Il peso

da DILI, TIMOR EST Come faccio sempre al mio arrivo, ieri sera al tramonto sono uscito di casa e ho fotografato ciò che ho visto. E ho visto la fatica. Qui tutto è estremamente faticoso. Ognuno se ne va, con il suo fardello di fatica reso più pesante dalla povertà. Un ragazzo mi ha portato in motorino a comprare qualcosa da mangiare. Uova, riso, caffè e biscotti: 18$. Poi mi sono fermato in un altro negozio per prendere due bottiglie d’acqua: 50 cent l’una. Qualcuno dall’Italia mi ha chiesto se ho trovato cambiamenti. Sì, i prezzi sono aumentati. Prima potevo dire che la vita costa come da noi. Ora mi pare costi di più, ma spero sia solo la sensazione del primo giorno. Gesù incontrava di continuo gente che aveva problemi e fatiche. Si asteneva da giudizi ma si alzava e sollevava dalla sofferenza. Ognuno fa tanta fatica. Se non siamo in grado di curarlo, cerchiamo almeno di non aumentare il peso della sua giornata.

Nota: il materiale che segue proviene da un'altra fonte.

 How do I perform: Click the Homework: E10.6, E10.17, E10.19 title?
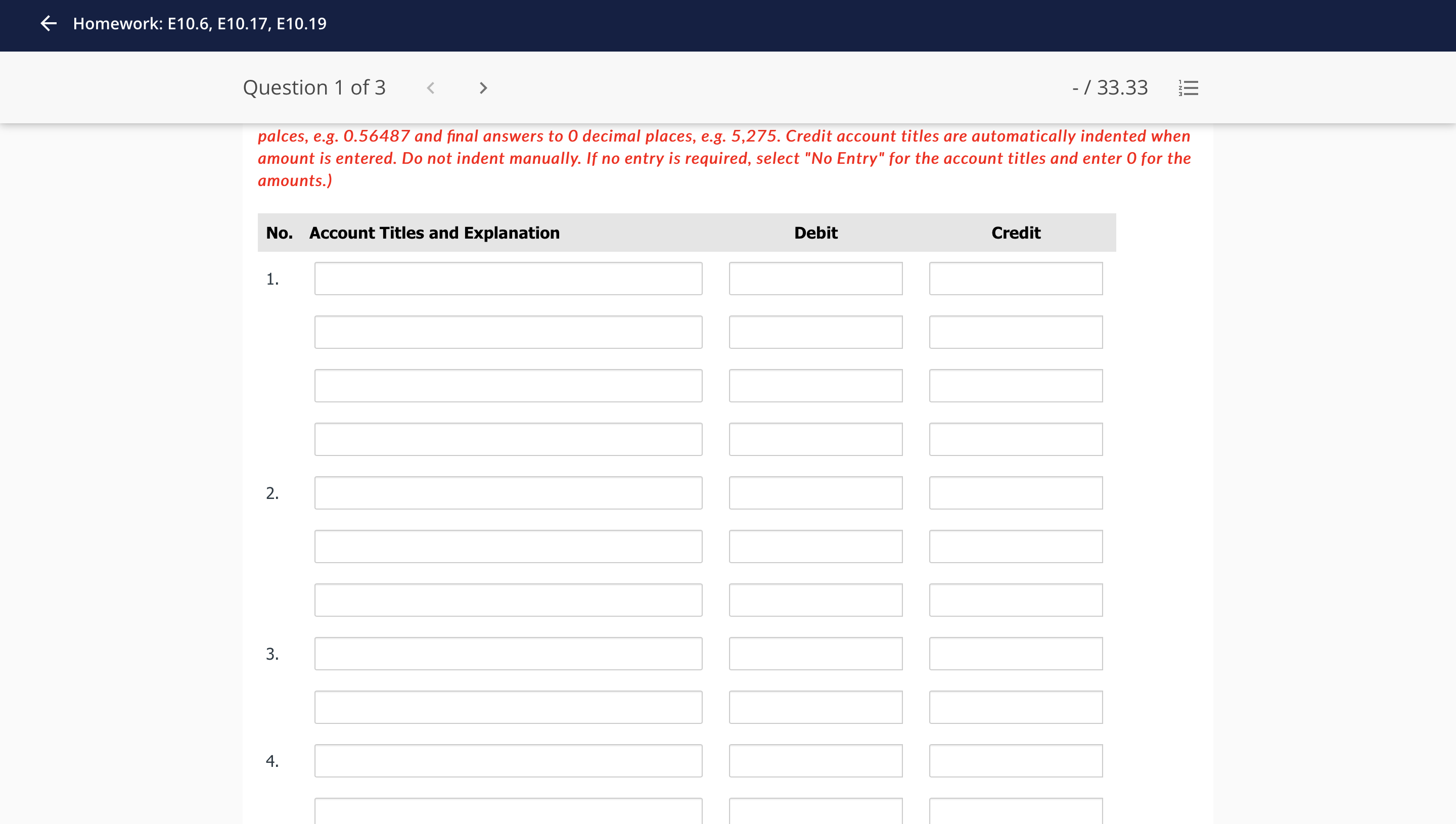click(199, 24)
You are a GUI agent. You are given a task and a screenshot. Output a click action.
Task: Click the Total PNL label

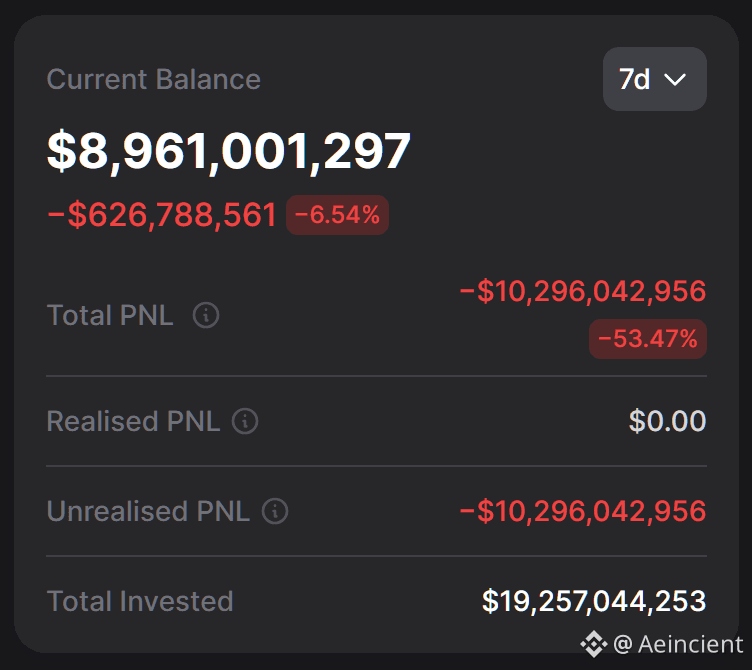[110, 316]
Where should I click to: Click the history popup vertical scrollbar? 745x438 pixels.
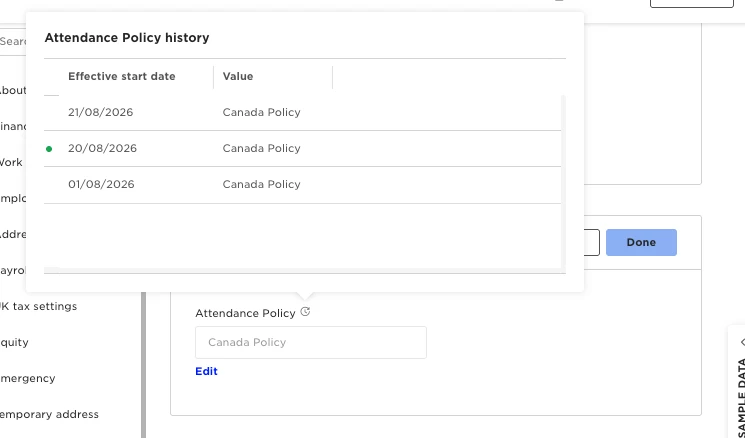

Mt 9,18-26 Mentre Gesù parlava, giunse uno dei capi, gli si prostrò dinanzi e disse: «Mia figlia è morta proprio ora; ma vieni, imponi la tua mano su di lei ed ella vivrà». Gesù si alzò e lo seguì con i suoi discepoli.
Ed ecco, una donna, che aveva perdite di sangue da dodici anni, gli si avvicinò alle spalle e toccò il lembo del suo mantello. Diceva infatti tra sé: «Se riuscirò anche solo a toccare il suo mantello, sarò salvata». Gesù si voltò, la vide e disse: «Coraggio, figlia, la tua fede ti ha salvata». E da quell’istante la donna fu salvata.
Arrivato poi nella casa del capo e veduti i flautisti e la folla in agitazione, Gesù disse: «Andate via! La fanciulla infatti non è morta, ma dorme». E lo deridevano. Ma dopo che la folla fu cacciata via, egli entrò, le prese la mano e la fanciulla si alzò. E questa notizia si diffuse in tutta quella regione.